• PROBLEM TO WORK ON: When writing out the listing below, reproduce every word exactly and skip the pictures.

• DATA EXTRACTS:
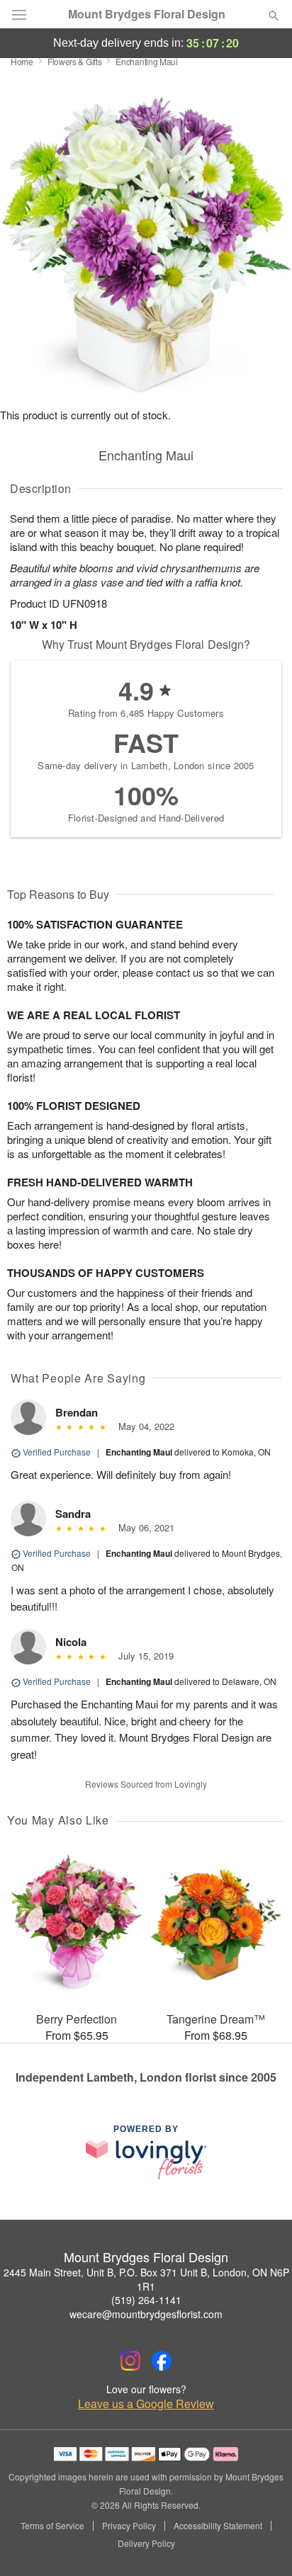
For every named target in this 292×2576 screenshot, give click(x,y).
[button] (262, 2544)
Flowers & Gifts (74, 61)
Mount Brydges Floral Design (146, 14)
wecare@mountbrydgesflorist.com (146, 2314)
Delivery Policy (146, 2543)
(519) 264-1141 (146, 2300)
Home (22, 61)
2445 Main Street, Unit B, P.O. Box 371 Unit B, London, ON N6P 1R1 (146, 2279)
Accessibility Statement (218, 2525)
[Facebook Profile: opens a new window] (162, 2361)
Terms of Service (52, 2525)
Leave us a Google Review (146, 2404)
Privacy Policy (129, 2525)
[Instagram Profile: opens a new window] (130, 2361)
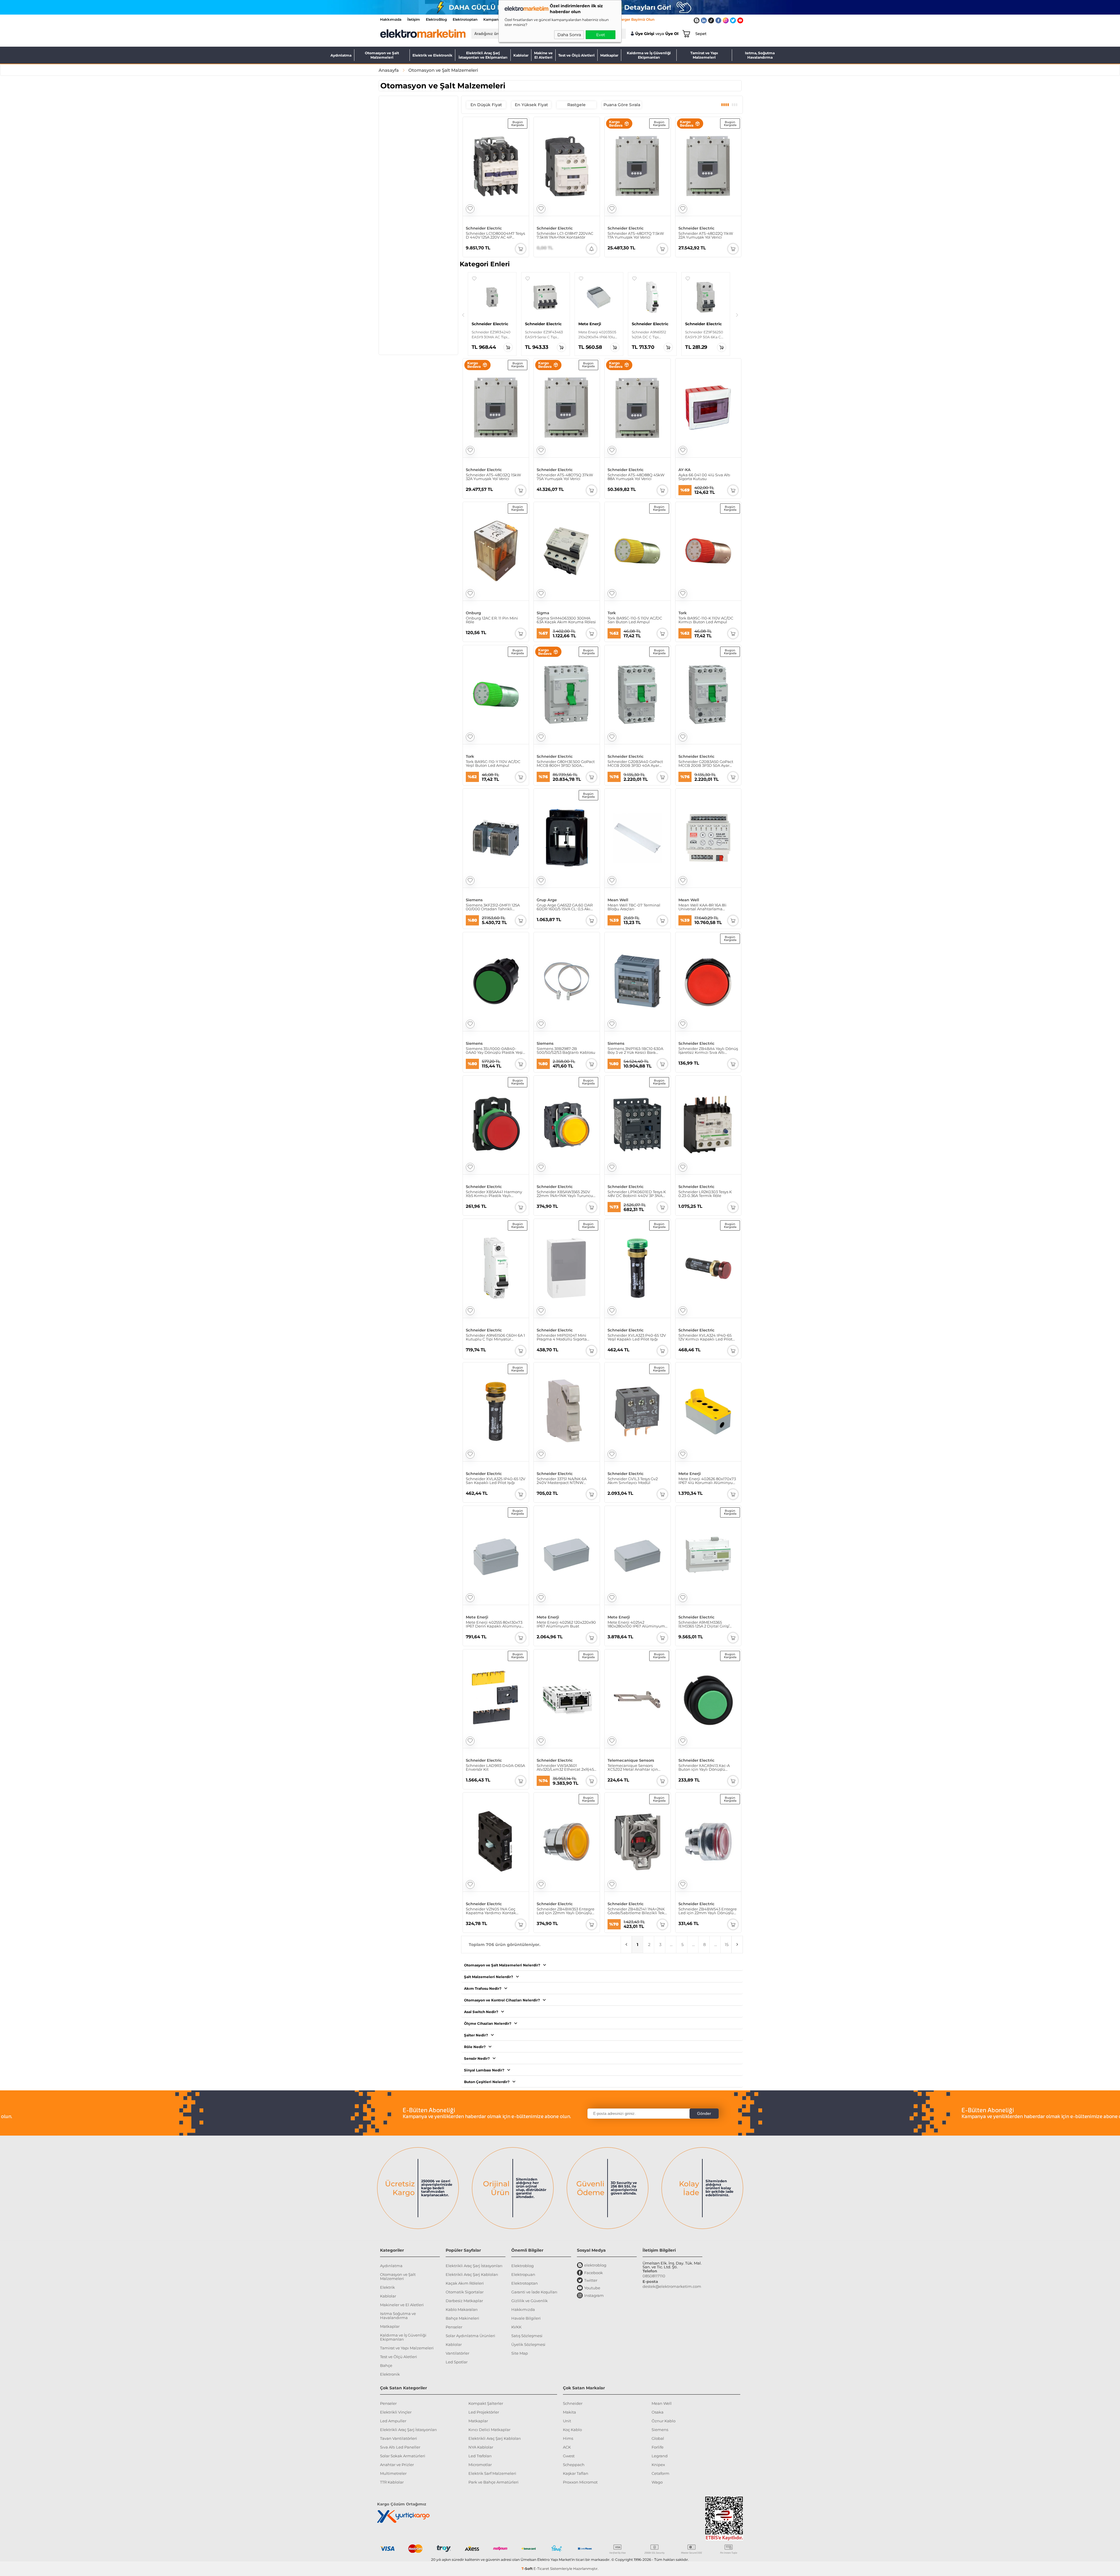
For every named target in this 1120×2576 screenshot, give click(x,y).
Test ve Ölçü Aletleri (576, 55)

• THE COMPLETED TASK:
For every named target in this 292×2576 screenshot, give click(x,y).
[button] (262, 2544)
Flowers & Gifts (74, 61)
Mount Brydges Floral Design (146, 14)
wecare@mountbrydgesflorist.com (146, 2314)
Delivery Policy (146, 2543)
(519) 264-1141 (146, 2300)
Home (22, 61)
2445 Main Street, Unit B, P.O. Box 371 Unit B, London, ON N6P 1R1 (146, 2279)
Accessibility Statement (218, 2525)
[Facebook Profile: opens a new window] (162, 2361)
Terms of Service (52, 2525)
Leave us a Google Review (146, 2404)
Privacy Policy (129, 2525)
[Instagram Profile: opens a new window] (130, 2361)
For every named target in this 1120×2576 screenshot, give click(x,y).
Test ve Ölçü Aletleri (576, 55)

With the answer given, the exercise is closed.